A new type of peaceful rise: national interest vs peaceful rise
The Xi Jinping-era has brought about one of the most radical changes in Chinese foreign policy. The new direction puts an end to the foreign policy pursued by Deng Xiaoping, characterised by low-activit, the aim of which is to restore the major power status of the country in the least prominent manner possible and seemingly in full compliance with international regulations. Xi says China is still committed to peaceful development announced by Hu Jintao in 2005, but the power of the country enables it to make a stand more vigorously for defending national values. Among others, it means that China refuses to accept any conduct which conflicts with the national interest of the country or undermines its sovereignty, security or development interests (fazhan liyi). China’s development interests, however, also include protecting its interests abroad, which are becoming more and more important to the economy.
At the BOAO Forum in 2013, the Chinese President asserted: China does not intend to follow the peaceful path on its own but it also expects the external world to have regard to Chin’s interests and to contribute to the peaceful environment. Asian countries have to work on new solutions, a new order to promote cooperation and guarantee peace.

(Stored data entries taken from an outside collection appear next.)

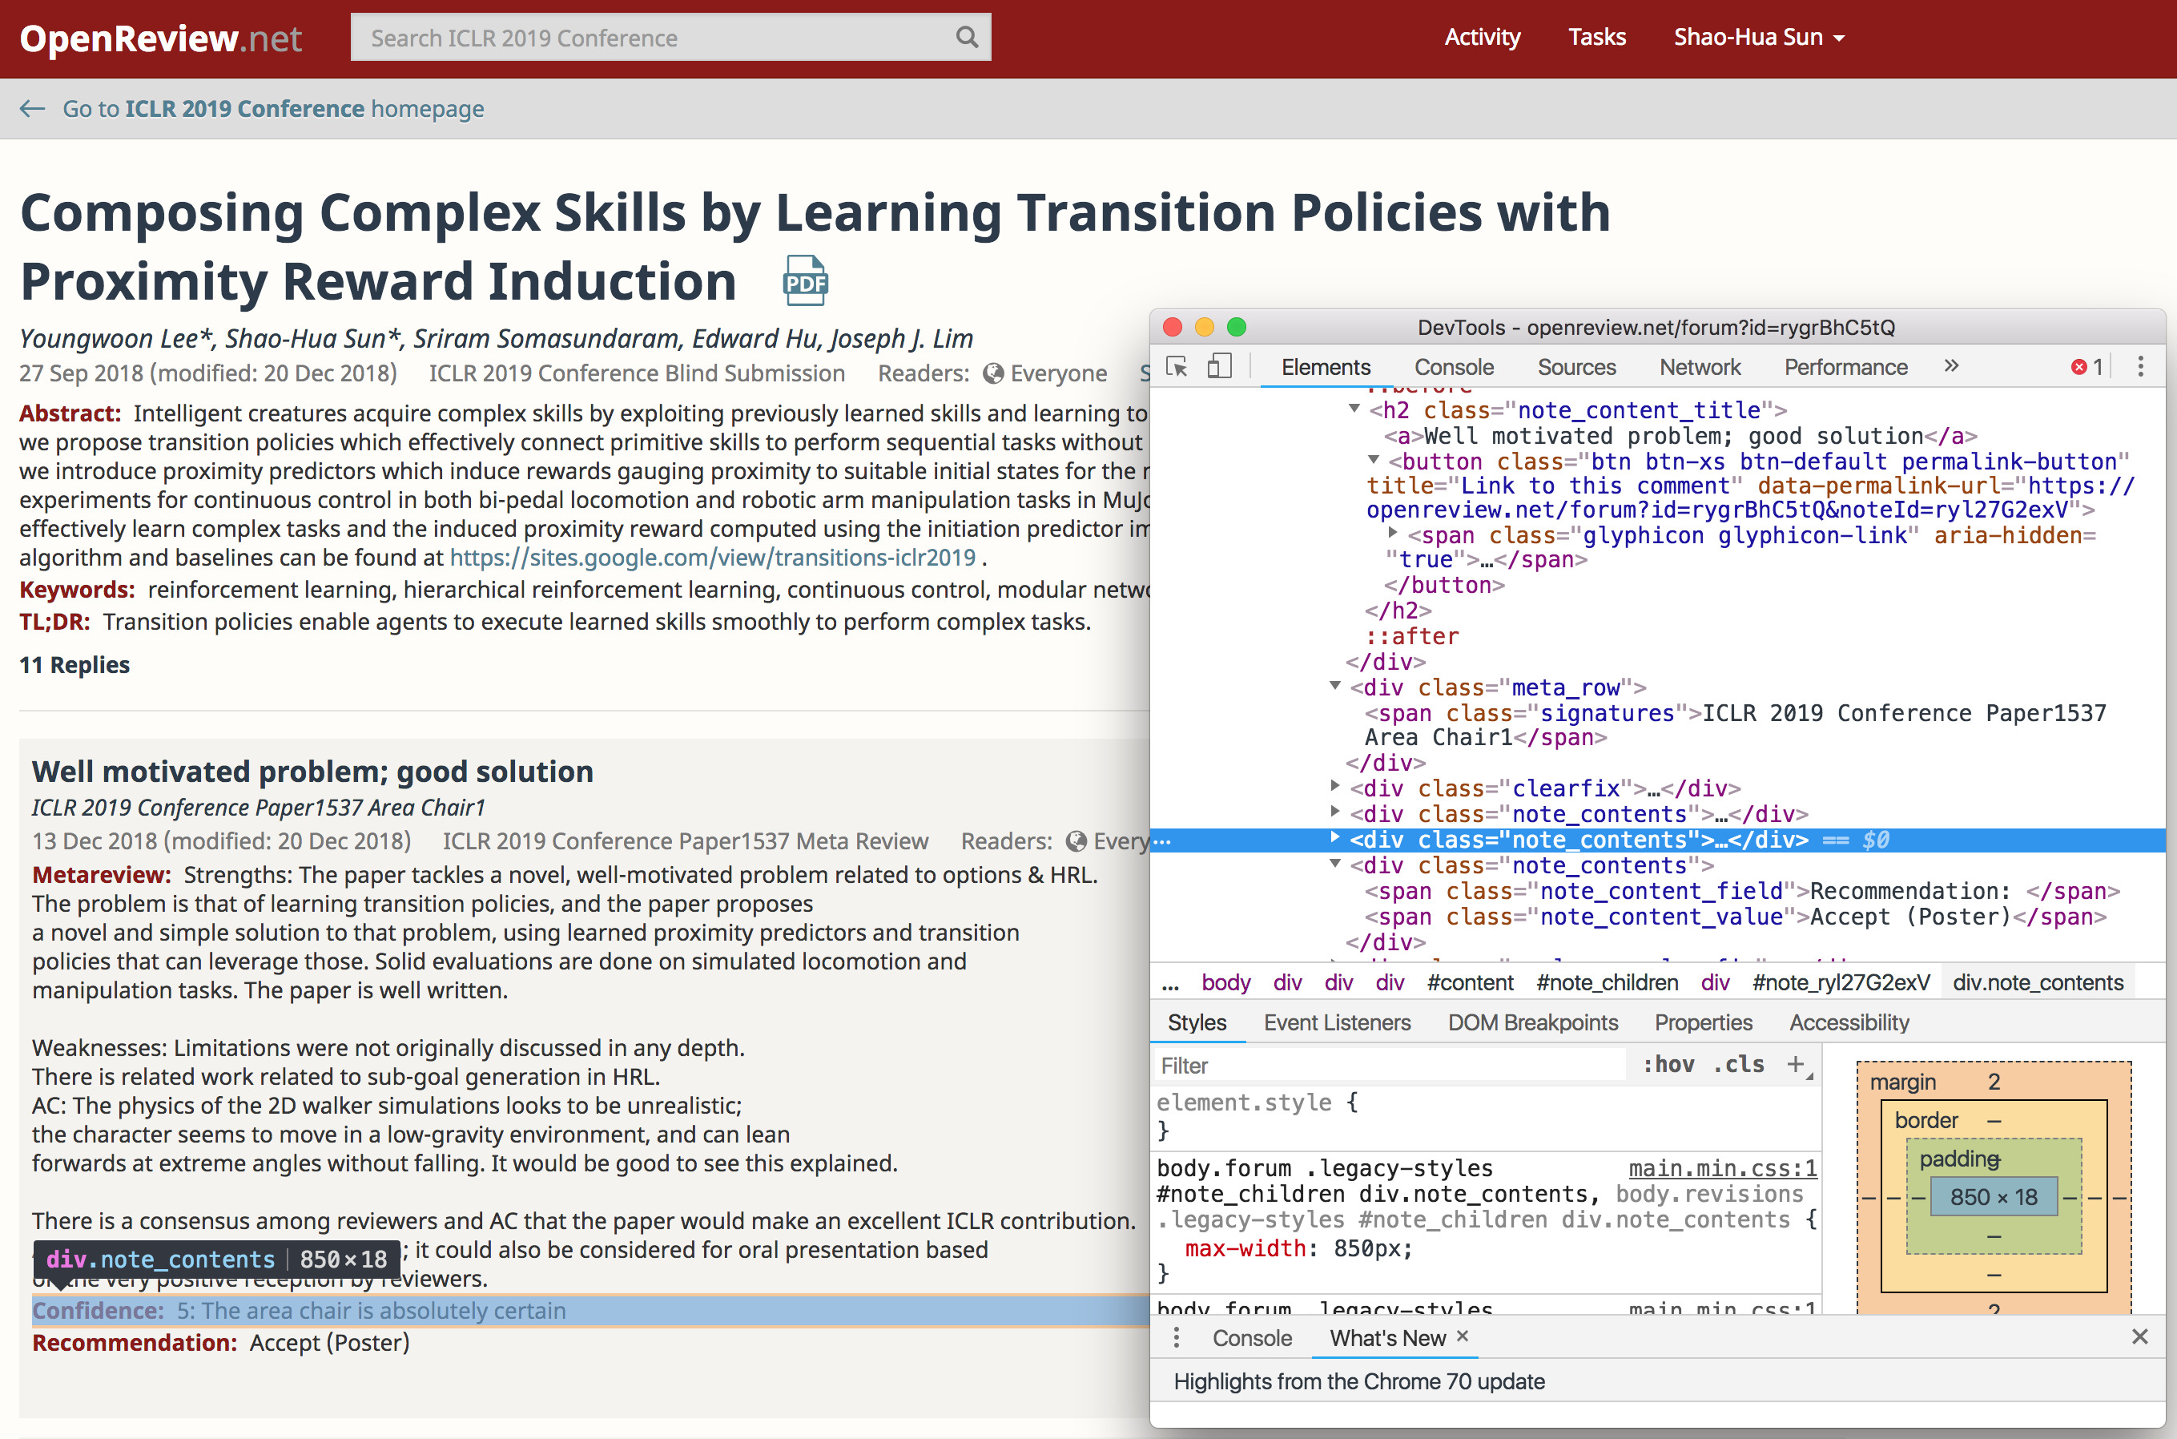Open the transitions-iclr2019 Google Sites link
The height and width of the screenshot is (1439, 2177).
point(712,558)
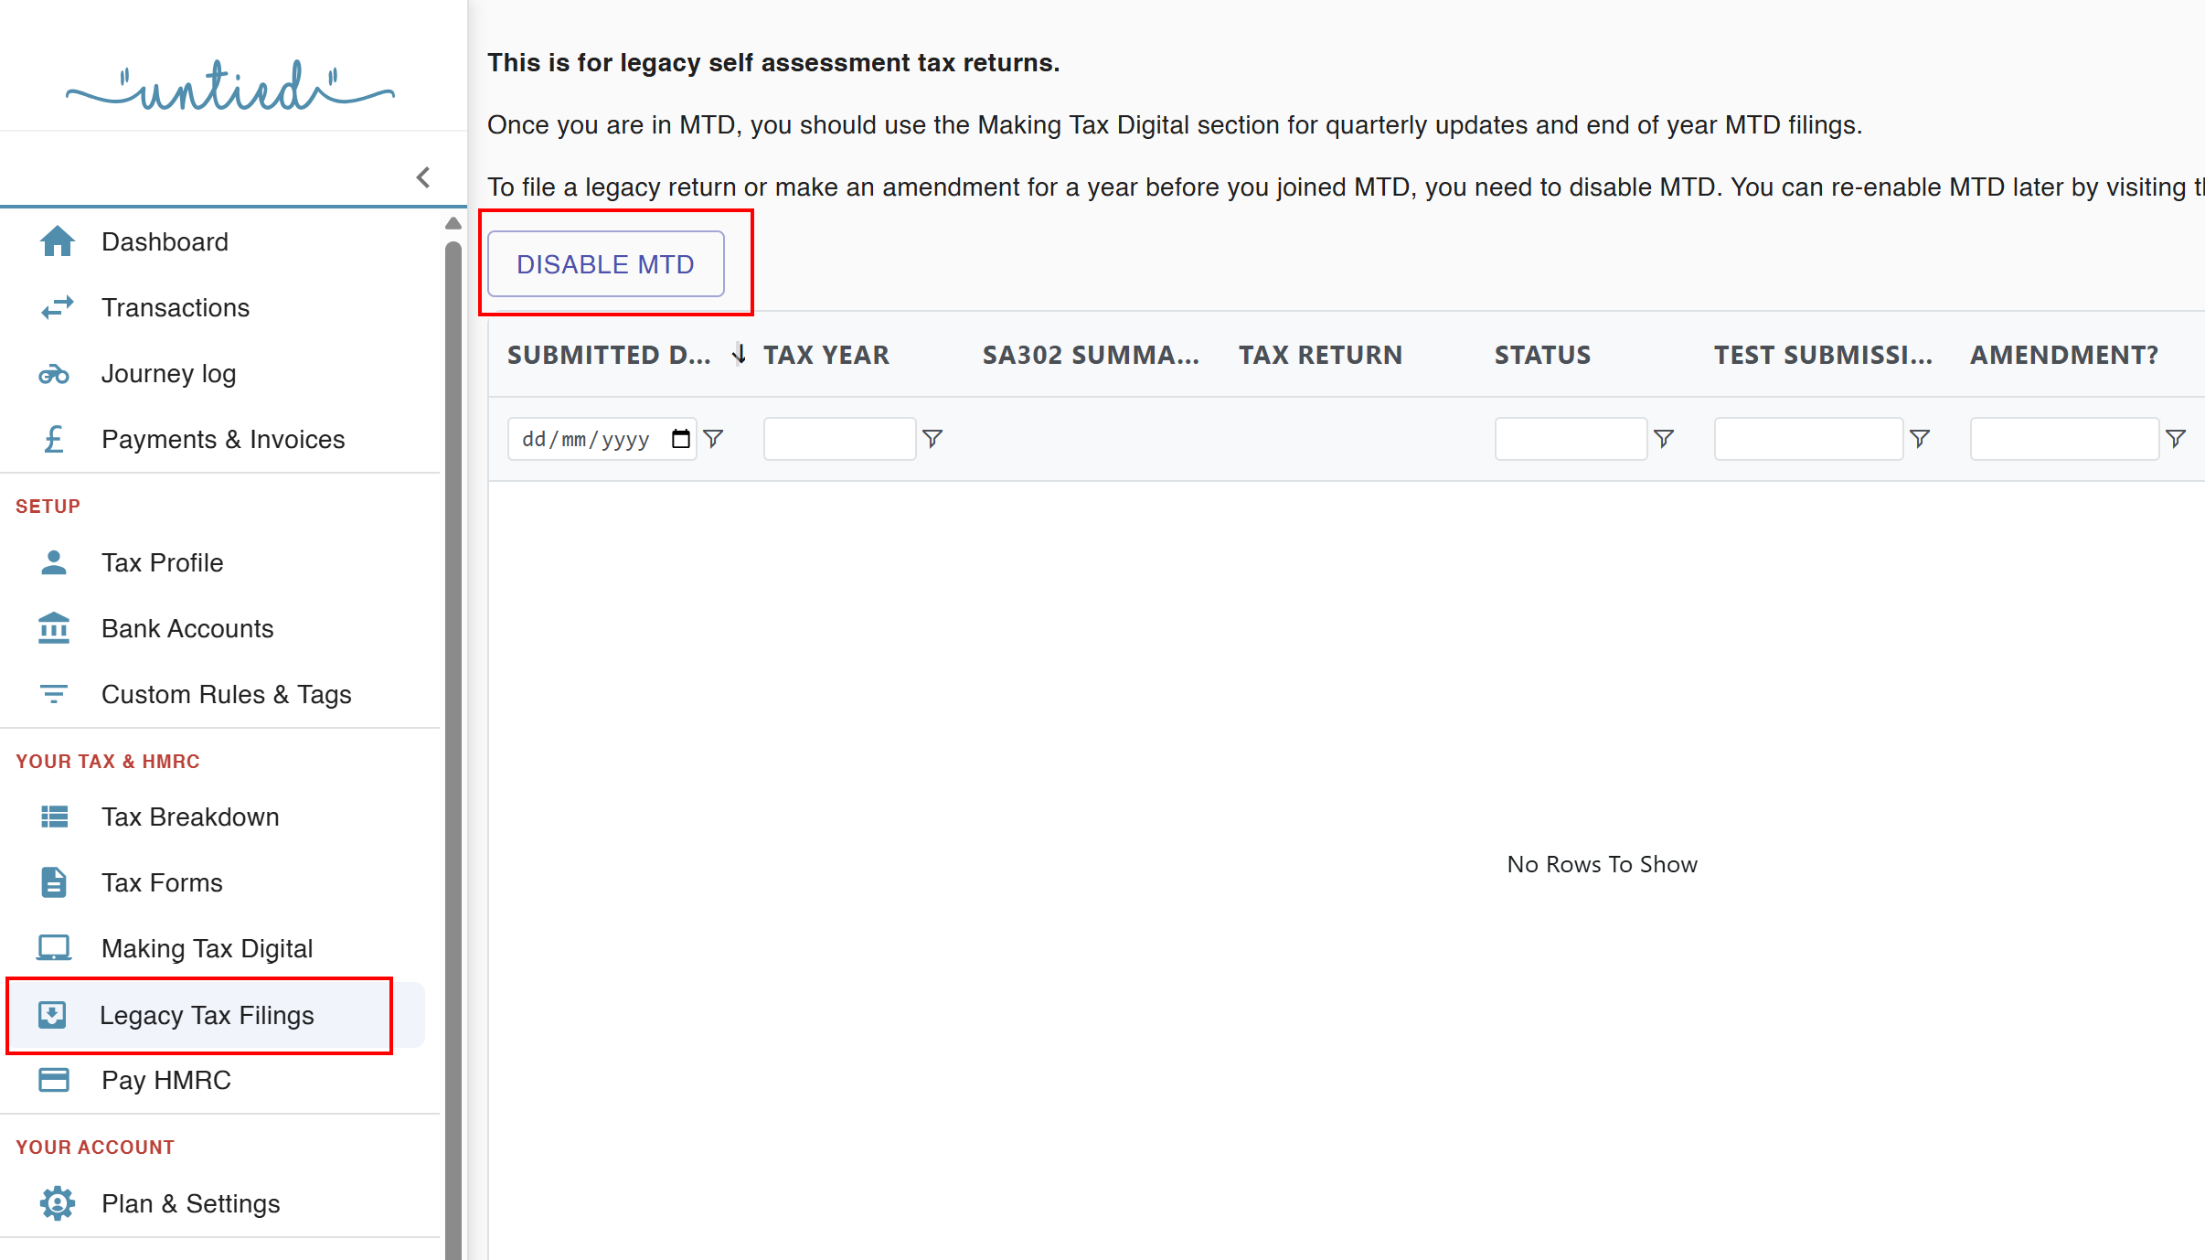Click the Plan & Settings gear icon
Viewport: 2205px width, 1260px height.
57,1203
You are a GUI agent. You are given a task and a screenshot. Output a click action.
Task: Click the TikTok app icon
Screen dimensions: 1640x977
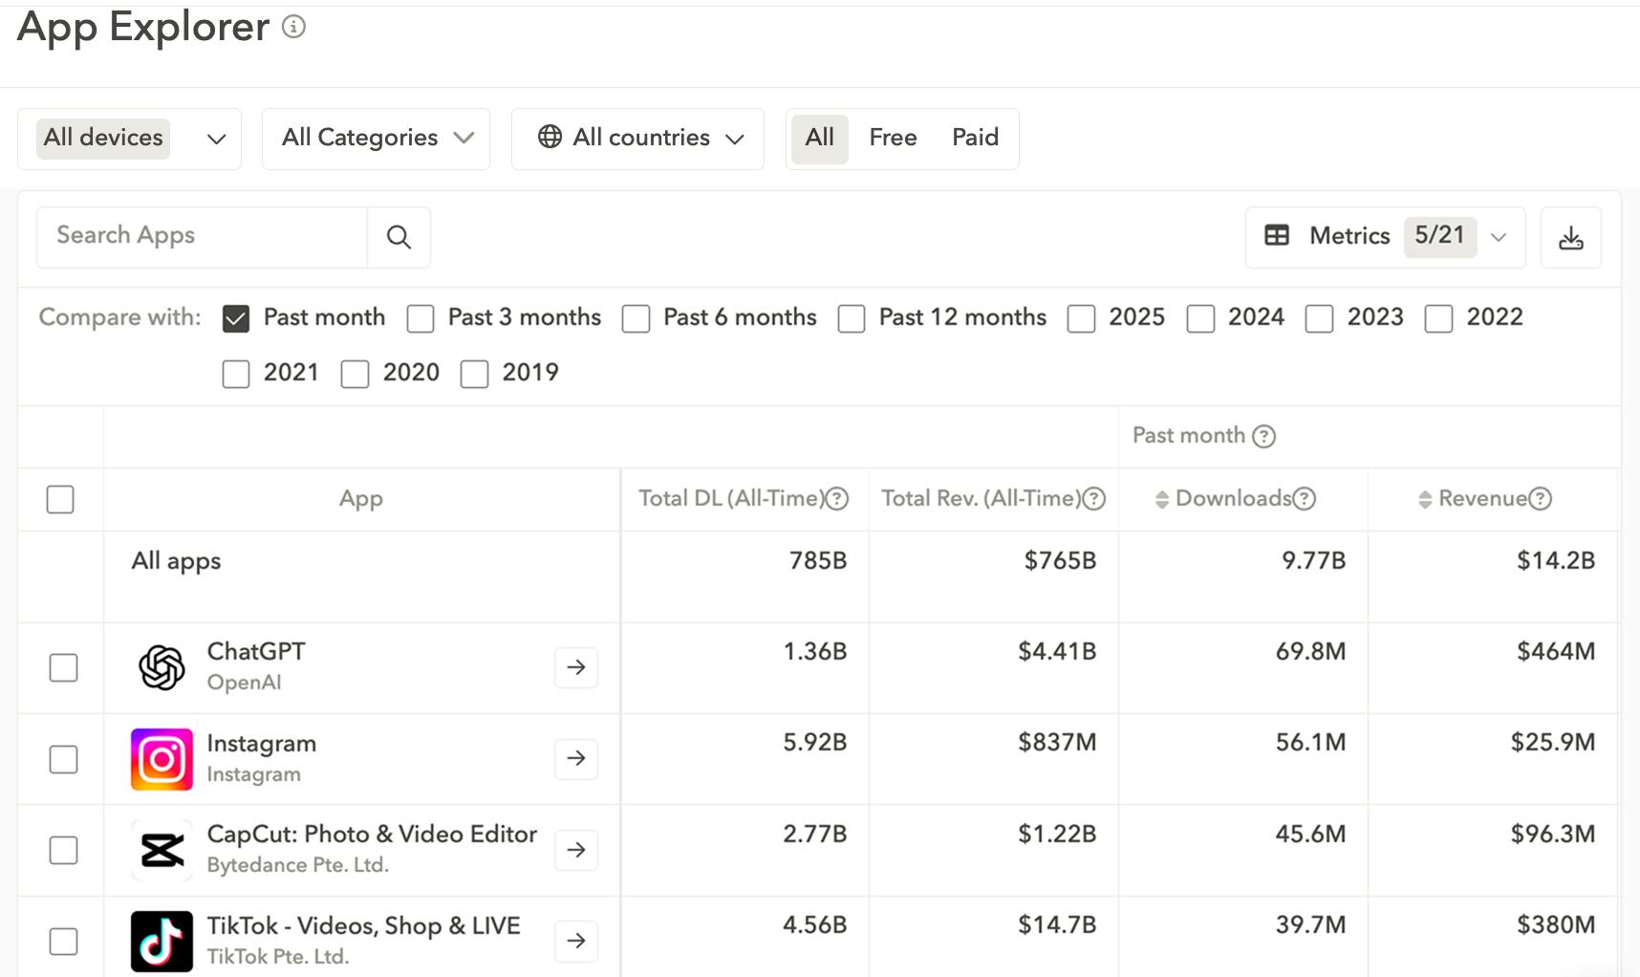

A “new type” of international relations
In his speech delivered in the Moscow State Institute of International Relations on 23th March, 2013, Xi Jinping called the attention of the audience to the fact that the world had changed and a “new type” of international relations should be established. In his speech, he argued for the following values: harmony, (peaceful) development, shared benefits, all of which together shall be the guiding principles in the relations between countries in the future. He also highlighted that China regarded the legal equality of countries, non-intervention in each other’s internal affairs and the rejection of hegemony important. He believes that instead of the problems of the past the countries should look at the future, and this way relations could work harmoniously. Greater and richer countries should assist smaller states, but fundamentally, each country should determine for itself the path of its own development. A greater and more powerful state may not dictate. When putting principles into practice, the emphasis should be placed on cooperation, which means stronger economic relations and getting to know each other as comprehensively as possible – by way of fellowships, exchange programmes, cultural agreements, etc.
Author: Viktor Eszterhai
Viktor Eszterhai is a senior analyst at the Pallas Athene Innovation and Geopolitical Foundation (PAIGEO). He completed his Ph.D. in History at Eötvös Loránd University in 2018. Between 2014 and 2015 he was a senior scholar at Tsinghua University, Department of International Relations and in 2017 he was visiting scholar at Fudan Development Institute. His research topics are the Chinese characteristics in foreign policy; China and Central and Eastern European relations; non-western international relations theory.